**Interface element entries:**
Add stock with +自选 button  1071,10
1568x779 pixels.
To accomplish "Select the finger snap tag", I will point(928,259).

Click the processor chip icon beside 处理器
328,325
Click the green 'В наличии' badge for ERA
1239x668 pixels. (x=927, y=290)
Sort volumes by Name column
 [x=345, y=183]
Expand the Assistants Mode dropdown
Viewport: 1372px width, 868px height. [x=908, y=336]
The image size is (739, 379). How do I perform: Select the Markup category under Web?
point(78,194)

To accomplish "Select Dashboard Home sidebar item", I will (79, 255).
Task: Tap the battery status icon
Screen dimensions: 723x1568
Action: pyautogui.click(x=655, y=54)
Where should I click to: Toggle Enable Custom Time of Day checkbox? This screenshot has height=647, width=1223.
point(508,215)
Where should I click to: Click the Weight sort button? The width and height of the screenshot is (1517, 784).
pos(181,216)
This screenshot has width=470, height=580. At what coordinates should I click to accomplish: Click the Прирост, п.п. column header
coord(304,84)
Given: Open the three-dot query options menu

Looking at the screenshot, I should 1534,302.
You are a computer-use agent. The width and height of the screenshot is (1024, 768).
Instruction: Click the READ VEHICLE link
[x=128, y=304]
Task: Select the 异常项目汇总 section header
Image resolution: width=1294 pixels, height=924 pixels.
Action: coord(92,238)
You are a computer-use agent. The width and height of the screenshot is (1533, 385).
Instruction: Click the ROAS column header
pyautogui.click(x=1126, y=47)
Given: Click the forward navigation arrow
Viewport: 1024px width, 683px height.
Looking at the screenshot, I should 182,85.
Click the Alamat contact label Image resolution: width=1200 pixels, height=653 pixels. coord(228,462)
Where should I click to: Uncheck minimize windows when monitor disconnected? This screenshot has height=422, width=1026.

**What is being asked:**
Rewrite the entries above as a JSON list of strings, one string per line, leaving out blank lines.

**Exercise response:**
[
  "Add stock with +自选 button  1071,10",
  "1568x779 pixels.",
  "To accomplish \"Select the finger snap tag\", I will point(928,259).",
  "Click the processor chip icon beside 处理器",
  "328,325",
  "Click the green 'В наличии' badge for ERA",
  "1239x668 pixels. (x=927, y=290)",
  "Sort volumes by Name column",
  " [x=345, y=183]",
  "Expand the Assistants Mode dropdown",
  "Viewport: 1372px width, 868px height. [x=908, y=336]",
  "The image size is (739, 379). How do I perform: Select the Markup category under Web?",
  "point(78,194)",
  "To accomplish \"Select Dashboard Home sidebar item\", I will (79, 255).",
  "Task: Tap the battery status icon",
  "Screen dimensions: 723x1568",
  "Action: pyautogui.click(x=655, y=54)",
  "Where should I click to: Toggle Enable Custom Time of Day checkbox? This screenshot has height=647, width=1223.",
  "point(508,215)",
  "Where should I click to: Click the Weight sort button? The width and height of the screenshot is (1517, 784).",
  "pos(181,216)",
  "This screenshot has width=470, height=580. At what coordinates should I click to accomplish: Click the Прирост, п.п. column header",
  "coord(304,84)",
  "Given: Open the three-dot query options menu",
  "Looking at the screenshot, I should 1534,302.",
  "You are a computer-use agent. The width and height of the screenshot is (1024, 768).",
  "Instruction: Click the READ VEHICLE link",
  "[x=128, y=304]",
  "Task: Select the 异常项目汇总 section header",
  "Image resolution: width=1294 pixels, height=924 pixels.",
  "Action: coord(92,238)",
  "You are a computer-use agent. The width and height of the screenshot is (1533, 385).",
  "Instruction: Click the ROAS column header",
  "pyautogui.click(x=1126, y=47)",
  "Given: Click the forward navigation arrow",
  "Viewport: 1024px width, 683px height.",
  "Looking at the screenshot, I should 182,85.",
  "Click the Alamat contact label Image resolution: width=1200 pixels, height=653 pixels. coord(228,462)",
  "Where should I click to: Uncheck minimize windows when monitor disconnected? This screenshot has height=422, width=1026."
]